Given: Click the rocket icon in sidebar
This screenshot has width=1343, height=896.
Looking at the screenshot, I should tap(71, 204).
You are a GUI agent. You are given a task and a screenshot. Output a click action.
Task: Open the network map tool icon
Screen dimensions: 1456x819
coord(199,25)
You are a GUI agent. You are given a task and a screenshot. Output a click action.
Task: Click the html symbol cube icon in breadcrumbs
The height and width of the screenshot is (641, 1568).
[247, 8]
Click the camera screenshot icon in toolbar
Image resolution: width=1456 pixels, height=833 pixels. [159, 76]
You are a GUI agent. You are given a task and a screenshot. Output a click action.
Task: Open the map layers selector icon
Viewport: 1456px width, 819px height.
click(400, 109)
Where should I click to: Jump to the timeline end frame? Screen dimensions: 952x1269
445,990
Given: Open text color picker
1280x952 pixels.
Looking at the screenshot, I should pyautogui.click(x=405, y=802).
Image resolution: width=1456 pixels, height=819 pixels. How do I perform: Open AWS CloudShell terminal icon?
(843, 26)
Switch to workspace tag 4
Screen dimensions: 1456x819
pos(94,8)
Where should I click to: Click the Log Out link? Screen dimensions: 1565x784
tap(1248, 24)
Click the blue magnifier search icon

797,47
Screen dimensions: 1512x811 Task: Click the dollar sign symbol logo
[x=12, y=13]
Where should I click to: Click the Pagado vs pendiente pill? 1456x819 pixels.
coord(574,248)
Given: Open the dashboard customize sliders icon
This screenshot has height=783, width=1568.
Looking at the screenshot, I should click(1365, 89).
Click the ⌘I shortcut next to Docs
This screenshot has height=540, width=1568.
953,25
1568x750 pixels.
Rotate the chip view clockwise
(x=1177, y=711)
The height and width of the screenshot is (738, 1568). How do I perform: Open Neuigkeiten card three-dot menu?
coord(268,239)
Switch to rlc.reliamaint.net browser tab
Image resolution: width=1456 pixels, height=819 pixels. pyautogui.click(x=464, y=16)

_Required action_
Please print exactly the lines of the entries above, beginning with the line that contains "1280x952 pixels." and ending with the last line.

_Your solution_
1280x952 pixels.
Looking at the screenshot, I should pyautogui.click(x=405, y=802).
Image resolution: width=1456 pixels, height=819 pixels. How do I perform: Open AWS CloudShell terminal icon?
(843, 26)
Switch to workspace tag 4
Screen dimensions: 1456x819
pos(94,8)
Where should I click to: Click the Log Out link? Screen dimensions: 1565x784
tap(1248, 24)
Click the blue magnifier search icon

797,47
Screen dimensions: 1512x811 Task: Click the dollar sign symbol logo
[x=12, y=13]
Where should I click to: Click the Pagado vs pendiente pill? 1456x819 pixels.
coord(574,248)
Given: Open the dashboard customize sliders icon
This screenshot has height=783, width=1568.
Looking at the screenshot, I should click(1365, 89).
Click the ⌘I shortcut next to Docs
This screenshot has height=540, width=1568.
953,25
1568x750 pixels.
Rotate the chip view clockwise
(x=1177, y=711)
The height and width of the screenshot is (738, 1568). How do I perform: Open Neuigkeiten card three-dot menu?
coord(268,239)
Switch to rlc.reliamaint.net browser tab
Image resolution: width=1456 pixels, height=819 pixels. pyautogui.click(x=464, y=16)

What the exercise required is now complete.